Worksheets

Explore the details of your data in a Worksheet to filter to rows of interest, extract new fields, create a visualization, and more. Since the underlying data doesn’t change, you can try multiple scenarios as you shape and transform.

Worksheet for a Container Resource Set

Figure 1 - Worksheet for a container resource set

Introduction to data modeling

This example uses data from a set of IoT devices. The devices report measurements such as temperature and humidity, when doors open or close, and power usage of appliances. As with other data sources, you can view the data in the Observation Event Stream. You can perform basic searches, but using the spreadsheet-like Worksheet gives you many more options, from searching and filtering to creating additional Event Streams and Resource Sets.

Quick Search dialog, search for Observation and open in a Worksheet

Figure 2 - Quick search

Open a Worksheet button Worksheet for the iot/Raw Events event stream using Quick Search icon Quick Search, located in the left menu.

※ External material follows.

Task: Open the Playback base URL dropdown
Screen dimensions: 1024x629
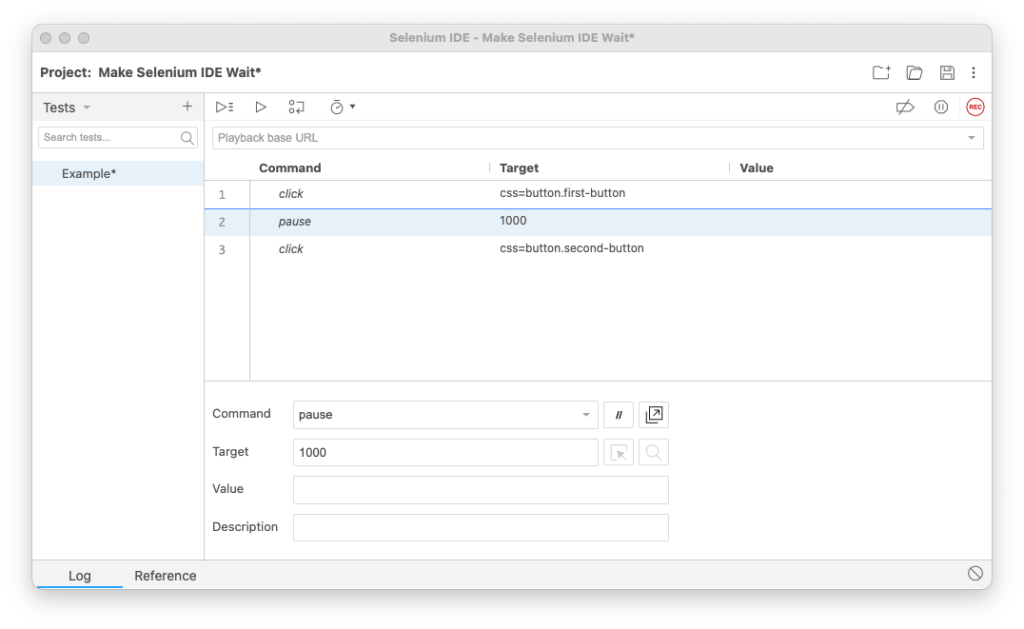Action: pyautogui.click(x=977, y=137)
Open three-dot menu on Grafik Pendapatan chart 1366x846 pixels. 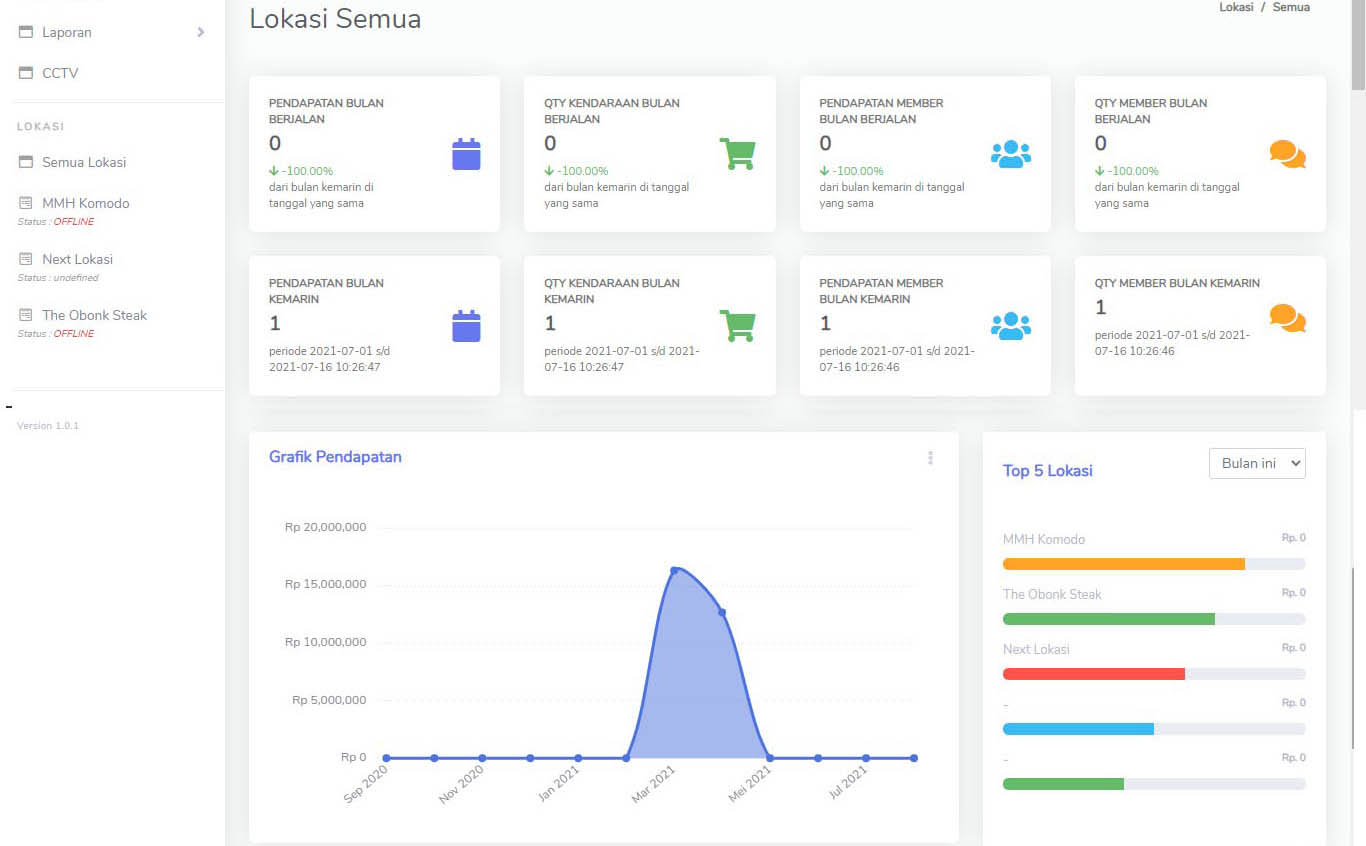930,458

The Observation Event Stream, open in a Worksheet

Figure 3 - iot/Raw events event stream

This basic Worksheet contains a single Stage of data without any transformations, and appears as an undifferentiated collection of raw observations. To reduce the quantity of data in the Worksheet, filter the data to view the IoT sensor data.

Filtering data

When you configured the HTTP data source initially, the Worksheet included a unique path, smartthings.

Column menu for the Fields column

Figure 4 - Column menu for Fields

To filter on this value, select Filter from the fields column menu to open the Filter dialog.

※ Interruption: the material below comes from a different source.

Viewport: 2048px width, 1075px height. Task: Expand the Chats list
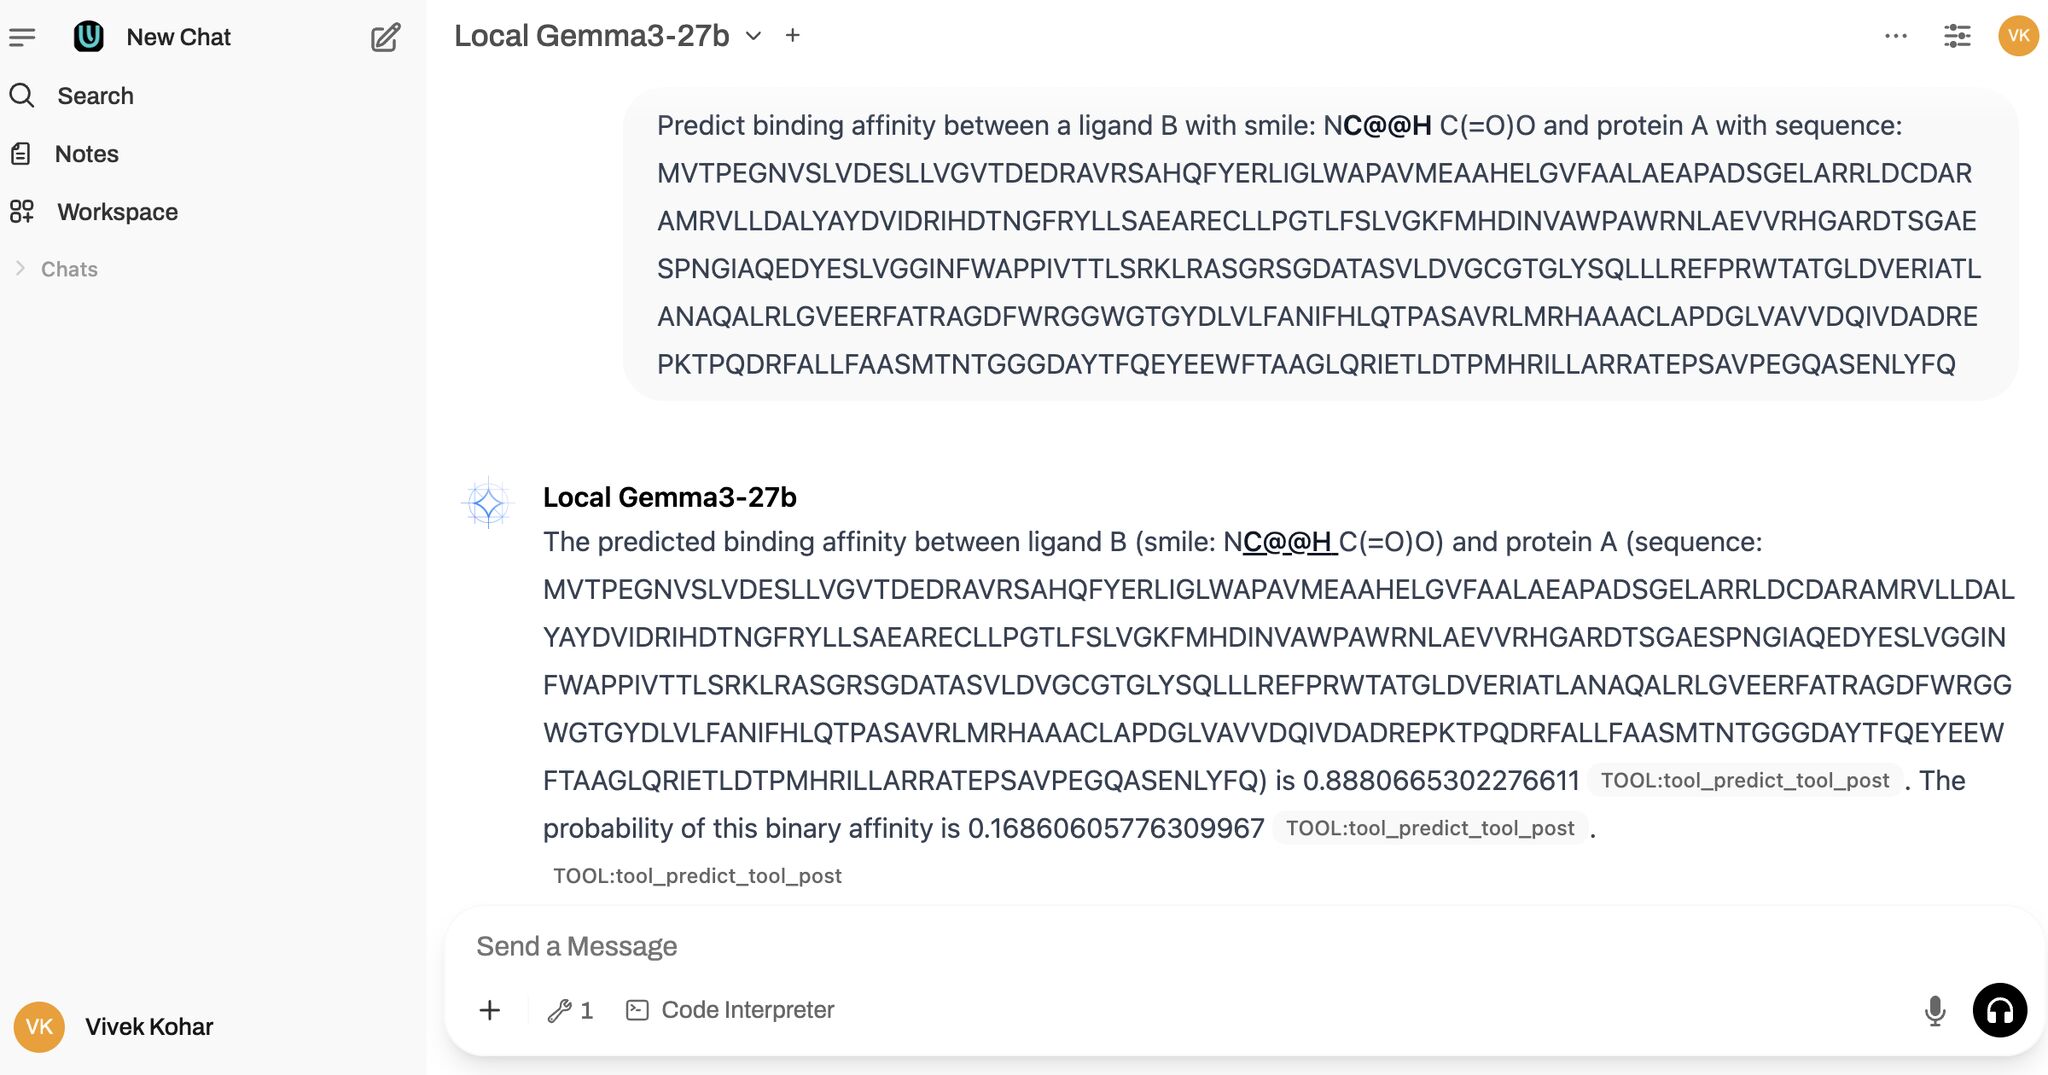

The Filter  dialog, with the value smartthings-bridge selected

Figure 5 - Filter dialogue options

The Filter dialog allows you to select the data you want to see, either by field name or individual value. Select Value from the dropdown menu and search for smartthings to only display the matching rows.

Adding a second Stage

With the data filtered, OBSERVATION_KIND and EXTRA columns contain redundant information. You could delete them, but you might want to use them to model data at a future date. Click Link New Stage to create a second Stage based on the first one.

Stages progressively build on one another, but are not independent datasets. Every Stage in a Worksheet maintains a history of the actions applied to it, inheriting the state of the parent. All of the data remains in the original dataset. You use Worksheet Stages to display transient views of the data.

Delete Column menu item highlighted in a second Stage

Figure 6 - Delete column

Now you can Delete Column from the column heading menu to remove OBSERVATION_KIND and EXTRA, without affecting the previous Stage.

Creating a dataset

The second Stage now displays only the data of interest, the ingest timestamp and the JSON payload. Give careful consideration to how you want to use the data to gain insights into your devices.

The underlying source for this Worksheet uses the Observation Event Stream, which contains everything from all of your data sources. Even with only a few sources, this can be a large amount of data. Performing operations directly on all of it, every time, doesn’t provide the best performance. Instead, create a new Event Stream dataset, so subsequent operations only apply to the relevant data.

With the second Stage selected, (the right menu should display “Linked from Observation”) click Publish New Event Stream. Create a unique name for the dataset, such as “Worksheet example IoT raw events”, and click Publish.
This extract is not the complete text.